──────── Dataset records
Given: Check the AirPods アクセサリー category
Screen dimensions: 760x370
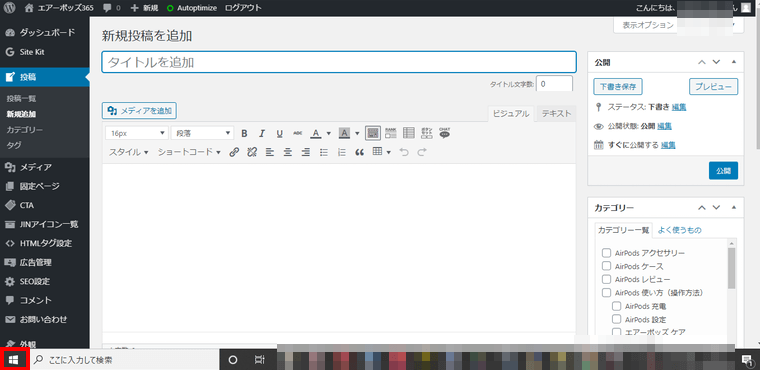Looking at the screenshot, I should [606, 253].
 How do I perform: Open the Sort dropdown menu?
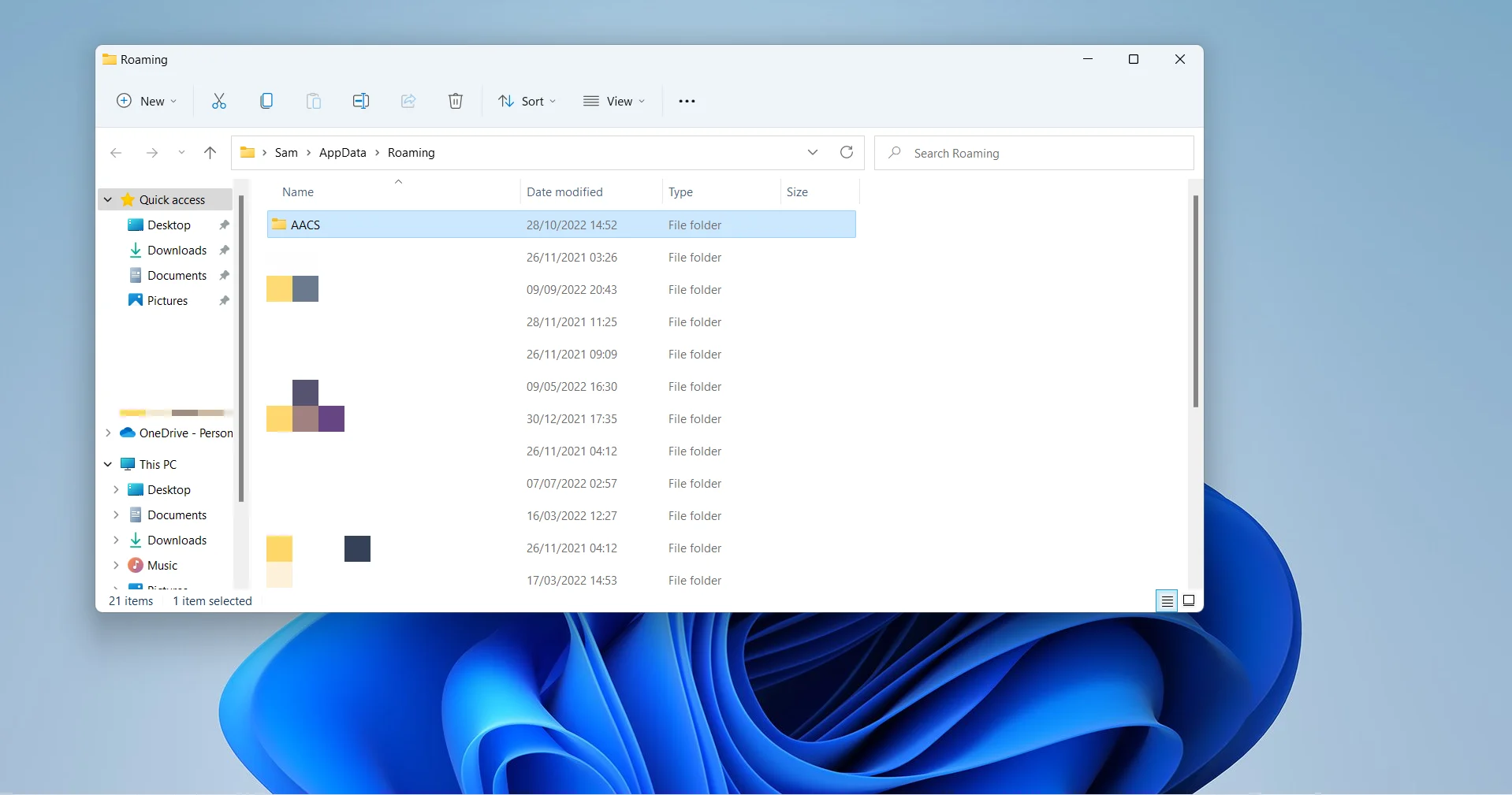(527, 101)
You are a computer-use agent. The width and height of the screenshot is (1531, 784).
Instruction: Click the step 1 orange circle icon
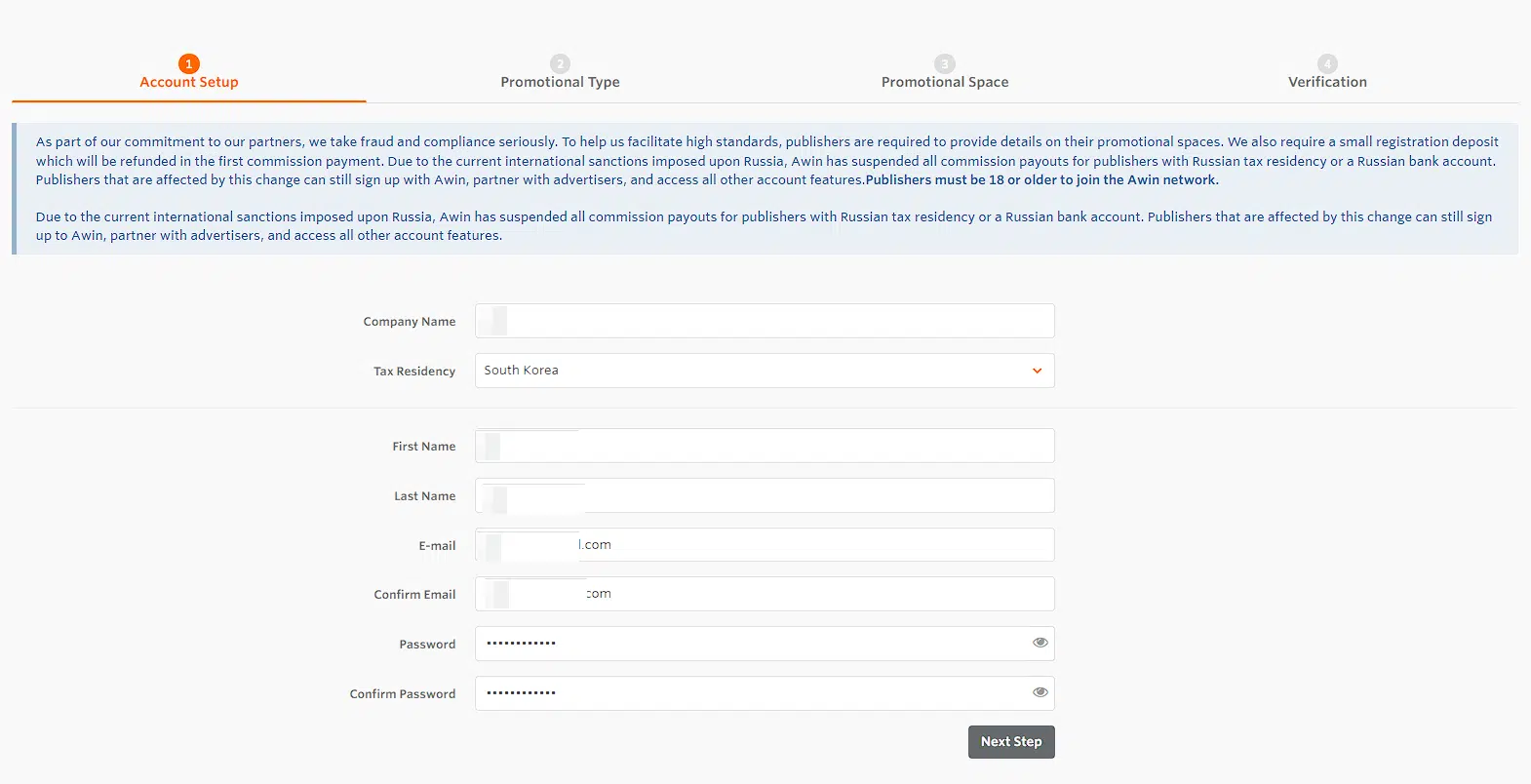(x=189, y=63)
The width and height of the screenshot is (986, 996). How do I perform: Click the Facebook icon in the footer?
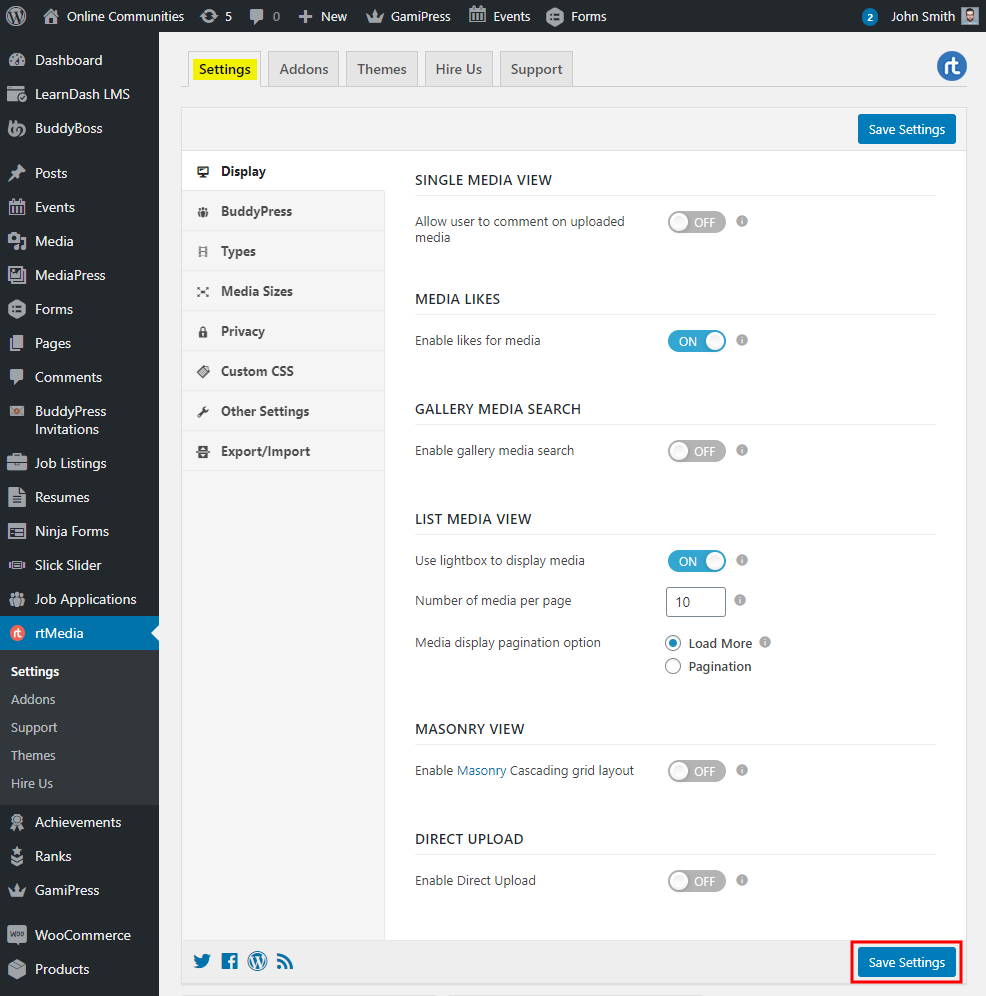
────────────────
* Task goal:
Return every line of the records above verbatim, leaving out the pictures.

* Result:
Given: Check the AirPods アクセサリー category
Screen dimensions: 760x370
Looking at the screenshot, I should [606, 253].
 How do I perform: Open the Sort dropdown menu?
(527, 101)
You are a computer-use agent. The width and height of the screenshot is (1531, 784).
Instruction: Click the step 1 orange circle icon
(x=189, y=63)
The width and height of the screenshot is (986, 996). How do I perform: Click the Facebook icon in the footer?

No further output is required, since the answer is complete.